Only one stretch of the material below is wanted: everything from the line containing "Switch to the Ghost32 taskbar button" down to the line containing "The image size is (824, 463).", both ends included. Repeat it exactly and skip the pictures.

==*==

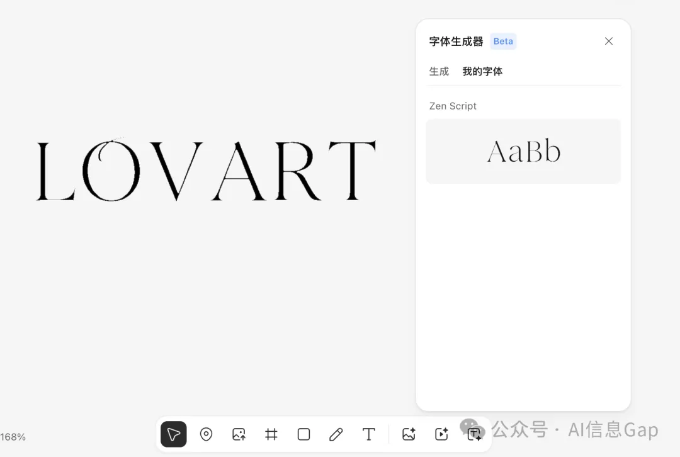Pick the rectangle shape tool
Viewport: 680px width, 457px height.
(x=303, y=434)
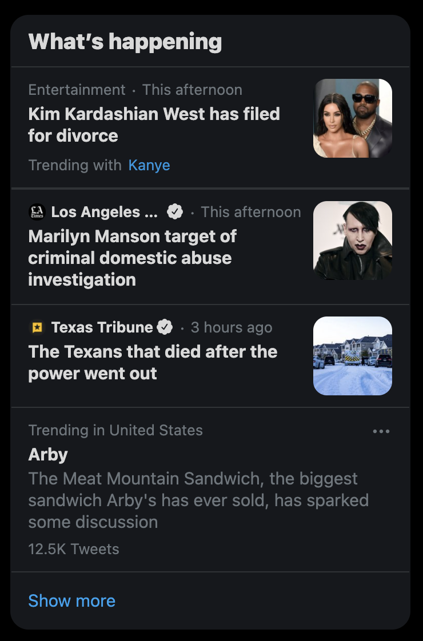Screen dimensions: 423x641
Task: Click the Texas Tribune verified checkmark badge
Action: 165,327
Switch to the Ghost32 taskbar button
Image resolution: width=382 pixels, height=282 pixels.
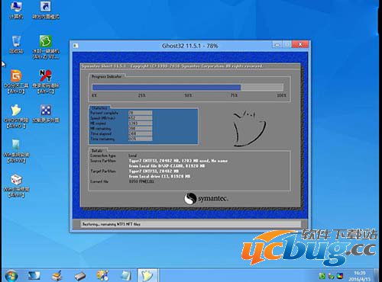[147, 276]
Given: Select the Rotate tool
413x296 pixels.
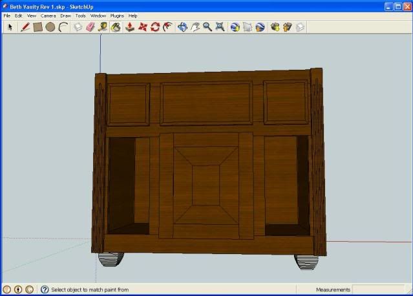Looking at the screenshot, I should point(155,27).
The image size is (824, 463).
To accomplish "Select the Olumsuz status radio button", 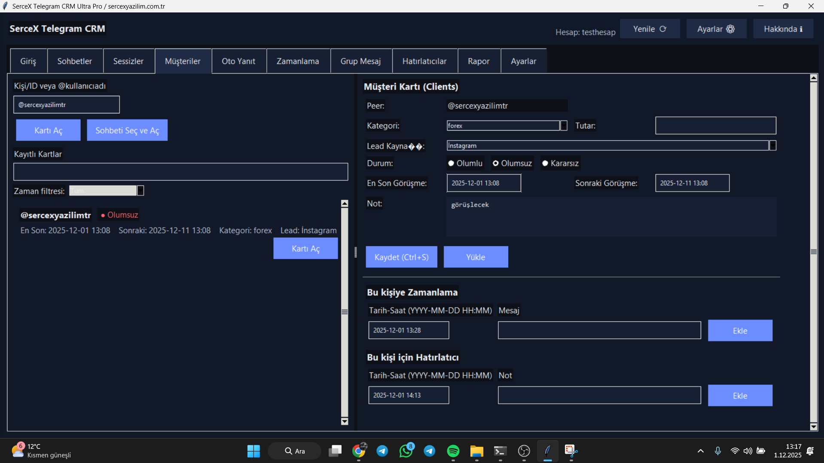I will click(496, 163).
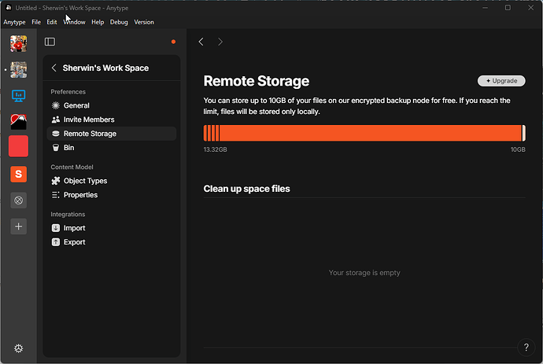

==*==

Solution for this exercise ->
Switch to the Ghost32 taskbar button
Image resolution: width=382 pixels, height=282 pixels.
[147, 276]
Given: Select the Rotate tool
413x296 pixels.
Looking at the screenshot, I should point(155,27).
The image size is (824, 463).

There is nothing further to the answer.